▶
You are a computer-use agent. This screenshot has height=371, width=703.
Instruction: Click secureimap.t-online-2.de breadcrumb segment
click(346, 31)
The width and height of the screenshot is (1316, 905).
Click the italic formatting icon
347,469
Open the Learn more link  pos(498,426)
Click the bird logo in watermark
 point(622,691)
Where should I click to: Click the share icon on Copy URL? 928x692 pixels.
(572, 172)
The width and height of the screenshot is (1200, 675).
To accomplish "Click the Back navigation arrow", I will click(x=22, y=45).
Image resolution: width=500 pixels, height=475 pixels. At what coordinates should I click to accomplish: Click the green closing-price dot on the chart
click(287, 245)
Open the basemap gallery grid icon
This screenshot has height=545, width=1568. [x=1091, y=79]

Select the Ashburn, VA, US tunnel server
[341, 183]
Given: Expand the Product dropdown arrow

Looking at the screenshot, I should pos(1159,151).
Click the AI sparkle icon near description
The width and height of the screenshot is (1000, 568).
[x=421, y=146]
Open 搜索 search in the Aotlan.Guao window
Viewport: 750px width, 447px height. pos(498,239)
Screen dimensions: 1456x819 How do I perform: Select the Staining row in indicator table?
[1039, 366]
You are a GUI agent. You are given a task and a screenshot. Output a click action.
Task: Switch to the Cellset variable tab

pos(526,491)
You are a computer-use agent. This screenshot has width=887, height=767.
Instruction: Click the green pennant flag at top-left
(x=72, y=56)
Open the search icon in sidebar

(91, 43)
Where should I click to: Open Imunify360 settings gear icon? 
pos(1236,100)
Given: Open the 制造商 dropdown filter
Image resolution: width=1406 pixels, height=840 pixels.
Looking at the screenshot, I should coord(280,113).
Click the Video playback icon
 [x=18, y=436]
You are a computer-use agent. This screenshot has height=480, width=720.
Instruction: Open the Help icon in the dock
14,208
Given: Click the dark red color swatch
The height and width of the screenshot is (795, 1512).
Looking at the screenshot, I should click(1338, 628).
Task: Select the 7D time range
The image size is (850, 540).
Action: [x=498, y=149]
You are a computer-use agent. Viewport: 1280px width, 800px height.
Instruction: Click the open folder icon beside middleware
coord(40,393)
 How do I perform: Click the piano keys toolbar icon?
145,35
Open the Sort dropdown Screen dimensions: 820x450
◀
Once you have read the records, write every one of them out again exactly.

» Finished exercise
You are a computer-use agent. This screenshot has height=371, width=703.
Instruction: Click secureimap.t-online-2.de breadcrumb segment
click(346, 31)
The width and height of the screenshot is (1316, 905).
Click the italic formatting icon
347,469
Open the Learn more link  pos(498,426)
Click the bird logo in watermark
 point(622,691)
Where should I click to: Click the share icon on Copy URL? 928x692 pixels.
(572, 172)
The width and height of the screenshot is (1200, 675).
To accomplish "Click the Back navigation arrow", I will click(x=22, y=45).
Image resolution: width=500 pixels, height=475 pixels. At what coordinates should I click to accomplish: Click the green closing-price dot on the chart
click(287, 245)
Open the basemap gallery grid icon
This screenshot has height=545, width=1568. [x=1091, y=79]

Select the Ashburn, VA, US tunnel server
[341, 183]
Given: Expand the Product dropdown arrow

Looking at the screenshot, I should pos(1159,151).
Click the AI sparkle icon near description
The width and height of the screenshot is (1000, 568).
[x=421, y=146]
Open 搜索 search in the Aotlan.Guao window
Viewport: 750px width, 447px height. pos(498,239)
Screen dimensions: 1456x819 How do I perform: Select the Staining row in indicator table?
[1039, 366]
You are a GUI agent. You are given a task and a screenshot. Output a click action.
Task: Switch to the Cellset variable tab

pos(526,491)
You are a computer-use agent. This screenshot has width=887, height=767.
Instruction: Click the green pennant flag at top-left
(x=72, y=56)
Open the search icon in sidebar

(91, 43)
Where should I click to: Open Imunify360 settings gear icon? 
pos(1236,100)
Given: Open the 制造商 dropdown filter
Image resolution: width=1406 pixels, height=840 pixels.
Looking at the screenshot, I should coord(280,113).
Click the Video playback icon
 [x=18, y=436]
You are a computer-use agent. This screenshot has height=480, width=720.
Instruction: Open the Help icon in the dock
14,208
Given: Click the dark red color swatch
The height and width of the screenshot is (795, 1512).
Looking at the screenshot, I should click(1338, 628).
Task: Select the 7D time range
The image size is (850, 540).
Action: [x=498, y=149]
You are a computer-use agent. Viewport: 1280px width, 800px height.
Instruction: Click the open folder icon beside middleware
coord(40,393)
 How do I perform: Click the piano keys toolbar icon?
145,35
Open the Sort dropdown Screen dimensions: 820x450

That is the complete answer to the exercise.